Gothics did not die out with the arrival of Renaissance - the new age, but like a subterranean river remained preserved during future centuries, either as a encoded, solemn, and especially sacred style or as a Romanesque connection to the late baroque, classicist and Biedermeier creation. Her new apogee is the period of historicism - the end of the 19th century. But, this new peak – especially in developed milieus was announced much earlier: in the first half of that century. The depiction which Croatian Post chose to mark and wish a happy Christmas 2015 is such a historicist one. It can be seen on a stained glass in the sanctuary of the Cathedral in Zagreb and was ordered by the cardinal Jurij Haulik who had it done in Munich, from 1843-1845 at the Institution for Glass Painting of King Ludwick I of Bavaria. Its authors are famous painters Max Ainmiller, Heinrich Maria von Hess and Wilhelm von Kaulbach. The same institute and the same authors were also working on the cathedrals in Regensburg, Köln, Glasgow, Petersburg… The stained glass from Zagreb is representative - it is a world example of its function, technique and time.

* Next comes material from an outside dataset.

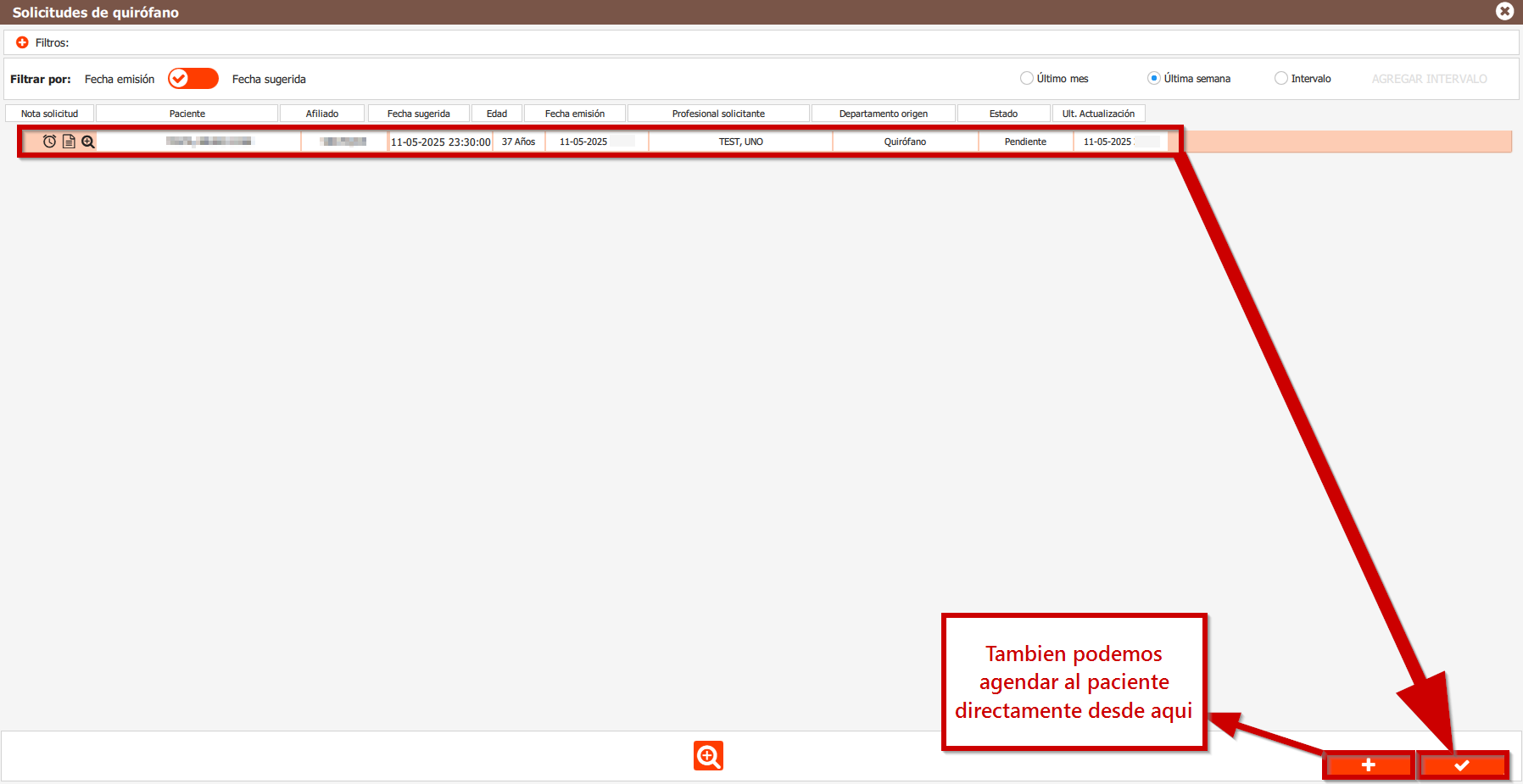
Task: Click the Fecha sugerida column header
Action: coord(418,114)
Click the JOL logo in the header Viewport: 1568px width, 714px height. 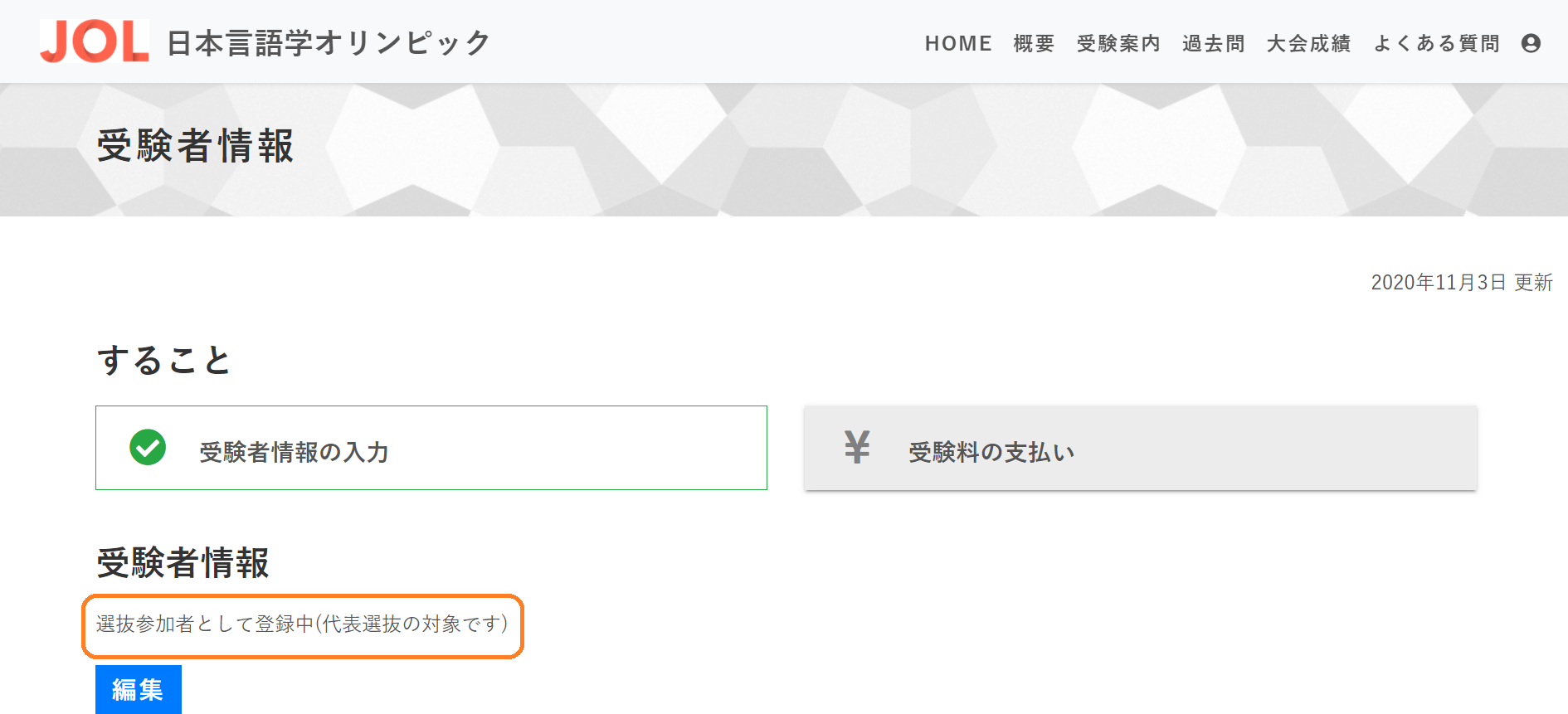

Cardinal Juraj Haulik (1788-1869), Slovak by birth and Croat by his life and work, was the first Croatian archbishop; in 1852 he managed to take the archbishopric of Zagreb out from the Hungarian frame. At two occasions he was Croatian viceroy. He was opposed to any idea of the South Slavic union („a Balkan Babylon“), envisaging the future of Croatia within the Habsburg Monarchy Confederation. He is therefore often regarded as an opponent to Josip Juraj Strossmayer. However, far greater is the similarity in their huge contributions to Croatian state. At the Parliament session held on 23 October 1843, as the viceroy and president of the Parliament, Haulik spoke out a famous sentence“: „It is a unanimous wish of all classes and segments of our society that the national language be introduced in all businesses“. A supporter of Illyric ideas and of the viceroy Jelačić, the builder of the church an and a monastery for nuns (whom he brought to Croatia) on Frankopanska Street, the founder of the Literary Society of St Hieronymus, engaged in improving Croatian education system and especially its social dimension, a co-author of the park Maksimir (which at his time was known as Jurjaves, and for which he also ordered from the sculptor Fernkorn a statue of St. George, which today stands next to the national theatre), a generous sponsor of innumerable economic and cultural initiatives, he was indeed a great character in Croatian history. With its joint issue with Slovakia in 1999 Croatian Post dedicated him a stamp. Since the numbering of his merits on this occasion is focused only to his contribution to the Cathedral, apart from stained glass at least the sculptures by the famous sculptor Sickinger deserve to be mentioned, next to new organ, lighting…etc.

After the period of top orders of world class quality art incorporated into the Cathedral, there came times which showed much more ignorance and bad taste for culture. The stained glass on this year's Christmas stamp with this wonderful painting and its message full of light is thus intended to remind us that the holiday is enrooted in heritage but also that the heritage first of all is a debt.